● Task to carry out
Rewrite the records below, substituting "Display size" for every instance of "Screen dimensions" and leaving everything else unchanged.

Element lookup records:
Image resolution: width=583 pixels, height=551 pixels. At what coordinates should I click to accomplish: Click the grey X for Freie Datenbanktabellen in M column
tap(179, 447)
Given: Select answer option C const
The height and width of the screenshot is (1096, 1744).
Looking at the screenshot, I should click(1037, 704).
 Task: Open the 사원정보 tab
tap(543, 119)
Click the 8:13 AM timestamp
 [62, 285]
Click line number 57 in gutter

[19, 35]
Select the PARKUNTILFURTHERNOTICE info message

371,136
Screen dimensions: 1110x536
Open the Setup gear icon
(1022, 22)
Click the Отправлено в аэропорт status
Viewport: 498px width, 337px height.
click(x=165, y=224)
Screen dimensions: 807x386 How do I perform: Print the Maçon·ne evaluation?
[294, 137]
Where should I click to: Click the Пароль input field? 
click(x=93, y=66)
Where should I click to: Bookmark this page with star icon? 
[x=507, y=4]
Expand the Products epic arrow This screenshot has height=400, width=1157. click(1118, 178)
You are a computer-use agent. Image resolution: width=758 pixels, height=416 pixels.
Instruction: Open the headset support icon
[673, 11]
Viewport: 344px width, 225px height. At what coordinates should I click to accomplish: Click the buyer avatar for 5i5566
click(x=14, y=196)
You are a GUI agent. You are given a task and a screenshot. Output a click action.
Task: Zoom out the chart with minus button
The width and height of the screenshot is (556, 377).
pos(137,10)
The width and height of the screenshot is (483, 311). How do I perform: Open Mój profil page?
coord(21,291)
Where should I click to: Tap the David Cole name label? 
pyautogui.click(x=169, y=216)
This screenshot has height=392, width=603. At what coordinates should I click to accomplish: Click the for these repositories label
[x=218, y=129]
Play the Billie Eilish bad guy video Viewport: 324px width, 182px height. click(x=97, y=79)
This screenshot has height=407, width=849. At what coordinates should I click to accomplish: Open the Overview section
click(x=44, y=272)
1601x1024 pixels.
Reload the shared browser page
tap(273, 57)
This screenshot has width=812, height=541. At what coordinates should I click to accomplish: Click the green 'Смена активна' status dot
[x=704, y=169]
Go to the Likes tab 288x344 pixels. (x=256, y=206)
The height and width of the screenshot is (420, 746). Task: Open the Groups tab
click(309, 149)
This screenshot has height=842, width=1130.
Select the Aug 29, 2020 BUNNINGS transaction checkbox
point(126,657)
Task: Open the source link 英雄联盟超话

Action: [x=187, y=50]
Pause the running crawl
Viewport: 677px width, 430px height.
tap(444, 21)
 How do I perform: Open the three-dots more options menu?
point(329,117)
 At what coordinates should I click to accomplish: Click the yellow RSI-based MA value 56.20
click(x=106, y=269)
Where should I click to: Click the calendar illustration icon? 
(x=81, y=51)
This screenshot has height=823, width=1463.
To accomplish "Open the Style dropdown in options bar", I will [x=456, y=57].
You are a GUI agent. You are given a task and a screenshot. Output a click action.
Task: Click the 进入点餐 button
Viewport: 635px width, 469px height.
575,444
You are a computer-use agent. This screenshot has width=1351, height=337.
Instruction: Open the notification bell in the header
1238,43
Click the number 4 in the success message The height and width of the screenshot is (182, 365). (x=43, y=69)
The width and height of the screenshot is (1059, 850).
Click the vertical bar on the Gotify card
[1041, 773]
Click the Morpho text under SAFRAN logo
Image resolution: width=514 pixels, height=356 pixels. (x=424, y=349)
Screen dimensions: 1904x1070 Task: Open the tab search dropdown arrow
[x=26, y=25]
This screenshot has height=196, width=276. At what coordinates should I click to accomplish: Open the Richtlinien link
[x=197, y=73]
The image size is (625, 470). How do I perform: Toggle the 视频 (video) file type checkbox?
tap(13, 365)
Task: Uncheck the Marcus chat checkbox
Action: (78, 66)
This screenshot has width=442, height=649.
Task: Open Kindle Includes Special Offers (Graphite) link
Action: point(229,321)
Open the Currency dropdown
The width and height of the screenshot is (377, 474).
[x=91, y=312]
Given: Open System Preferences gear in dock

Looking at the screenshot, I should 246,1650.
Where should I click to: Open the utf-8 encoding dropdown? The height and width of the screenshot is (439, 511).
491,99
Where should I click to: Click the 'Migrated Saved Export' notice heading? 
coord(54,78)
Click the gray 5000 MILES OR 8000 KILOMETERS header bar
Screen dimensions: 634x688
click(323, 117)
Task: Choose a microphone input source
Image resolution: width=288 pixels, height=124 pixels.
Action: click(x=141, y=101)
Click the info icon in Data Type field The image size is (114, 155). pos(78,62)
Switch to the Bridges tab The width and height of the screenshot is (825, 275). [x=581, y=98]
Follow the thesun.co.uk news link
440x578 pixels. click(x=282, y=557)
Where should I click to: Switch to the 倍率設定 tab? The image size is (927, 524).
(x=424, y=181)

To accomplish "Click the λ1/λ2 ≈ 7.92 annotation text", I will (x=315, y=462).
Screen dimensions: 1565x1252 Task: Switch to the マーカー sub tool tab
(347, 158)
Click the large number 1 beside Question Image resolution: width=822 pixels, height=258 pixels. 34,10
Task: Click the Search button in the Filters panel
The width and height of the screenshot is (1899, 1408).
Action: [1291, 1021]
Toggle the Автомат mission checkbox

● Task answer
Image resolution: width=583 pixels, height=551 pixels. At what coordinates should I click to accomplish: Click the grey X for Freie Datenbanktabellen in M column
tap(179, 447)
Given: Select answer option C const
The height and width of the screenshot is (1096, 1744).
Looking at the screenshot, I should click(1037, 704).
 Task: Open the 사원정보 tab
tap(543, 119)
Click the 8:13 AM timestamp
 [62, 285]
Click line number 57 in gutter

[19, 35]
Select the PARKUNTILFURTHERNOTICE info message

371,136
Display size: 1110x536
Open the Setup gear icon
(1022, 22)
Click the Отправлено в аэропорт status
Viewport: 498px width, 337px height.
click(x=165, y=224)
Display size: 807x386 How do I perform: Print the Maçon·ne evaluation?
[294, 137]
Where should I click to: Click the Пароль input field? 
click(x=93, y=66)
Where should I click to: Bookmark this page with star icon? 
[x=507, y=4]
Expand the Products epic arrow This screenshot has height=400, width=1157. click(1118, 178)
You are a computer-use agent. Image resolution: width=758 pixels, height=416 pixels.
Instruction: Open the headset support icon
[673, 11]
Viewport: 344px width, 225px height. At what coordinates should I click to accomplish: Click the buyer avatar for 5i5566
click(x=14, y=196)
You are a GUI agent. You are given a task and a screenshot. Output a click action.
Task: Zoom out the chart with minus button
The width and height of the screenshot is (556, 377).
pos(137,10)
The width and height of the screenshot is (483, 311). How do I perform: Open Mój profil page?
coord(21,291)
Where should I click to: Tap the David Cole name label? 
pyautogui.click(x=169, y=216)
This screenshot has height=392, width=603. At what coordinates should I click to accomplish: Click the for these repositories label
[x=218, y=129]
Play the Billie Eilish bad guy video Viewport: 324px width, 182px height. click(x=97, y=79)
This screenshot has height=407, width=849. At what coordinates should I click to accomplish: Open the Overview section
click(x=44, y=272)
1601x1024 pixels.
Reload the shared browser page
tap(273, 57)
This screenshot has width=812, height=541. At what coordinates should I click to accomplish: Click the green 'Смена активна' status dot
[x=704, y=169]
Go to the Likes tab 288x344 pixels. (x=256, y=206)
The height and width of the screenshot is (420, 746). Task: Open the Groups tab
click(309, 149)
This screenshot has height=842, width=1130.
Select the Aug 29, 2020 BUNNINGS transaction checkbox
point(126,657)
Task: Open the source link 英雄联盟超话

Action: [x=187, y=50]
Pause the running crawl
Viewport: 677px width, 430px height.
tap(444, 21)
 How do I perform: Open the three-dots more options menu?
point(329,117)
 At what coordinates should I click to accomplish: Click the yellow RSI-based MA value 56.20
click(x=106, y=269)
Where should I click to: Click the calendar illustration icon? 
(x=81, y=51)
This screenshot has height=823, width=1463.
To accomplish "Open the Style dropdown in options bar", I will [x=456, y=57].
You are a GUI agent. You are given a task and a screenshot. Output a click action.
Task: Click the 进入点餐 button
Viewport: 635px width, 469px height.
575,444
You are a computer-use agent. This screenshot has width=1351, height=337.
Instruction: Open the notification bell in the header
1238,43
Click the number 4 in the success message The height and width of the screenshot is (182, 365). (x=43, y=69)
The width and height of the screenshot is (1059, 850).
Click the vertical bar on the Gotify card
[1041, 773]
Click the Morpho text under SAFRAN logo
Image resolution: width=514 pixels, height=356 pixels. (x=424, y=349)
Display size: 1904x1070 Task: Open the tab search dropdown arrow
[x=26, y=25]
This screenshot has height=196, width=276. At what coordinates should I click to accomplish: Open the Richtlinien link
[x=197, y=73]
The image size is (625, 470). How do I perform: Toggle the 视频 (video) file type checkbox?
tap(13, 365)
Task: Uncheck the Marcus chat checkbox
Action: (78, 66)
This screenshot has width=442, height=649.
Task: Open Kindle Includes Special Offers (Graphite) link
Action: point(229,321)
Open the Currency dropdown
The width and height of the screenshot is (377, 474).
[x=91, y=312]
Given: Open System Preferences gear in dock

Looking at the screenshot, I should 246,1650.
Where should I click to: Open the utf-8 encoding dropdown? The height and width of the screenshot is (439, 511).
491,99
Where should I click to: Click the 'Migrated Saved Export' notice heading? 
coord(54,78)
Click the gray 5000 MILES OR 8000 KILOMETERS header bar
Display size: 634x688
click(323, 117)
Task: Choose a microphone input source
Image resolution: width=288 pixels, height=124 pixels.
Action: click(x=141, y=101)
Click the info icon in Data Type field The image size is (114, 155). pos(78,62)
Switch to the Bridges tab The width and height of the screenshot is (825, 275). [x=581, y=98]
Follow the thesun.co.uk news link
440x578 pixels. click(x=282, y=557)
Where should I click to: Switch to the 倍率設定 tab? The image size is (927, 524).
(x=424, y=181)

To accomplish "Click the λ1/λ2 ≈ 7.92 annotation text", I will (x=315, y=462).
Display size: 1565x1252 Task: Switch to the マーカー sub tool tab
(347, 158)
Click the large number 1 beside Question Image resolution: width=822 pixels, height=258 pixels. 34,10
Task: Click the Search button in the Filters panel
The width and height of the screenshot is (1899, 1408).
Action: [1291, 1021]
Toggle the Автомат mission checkbox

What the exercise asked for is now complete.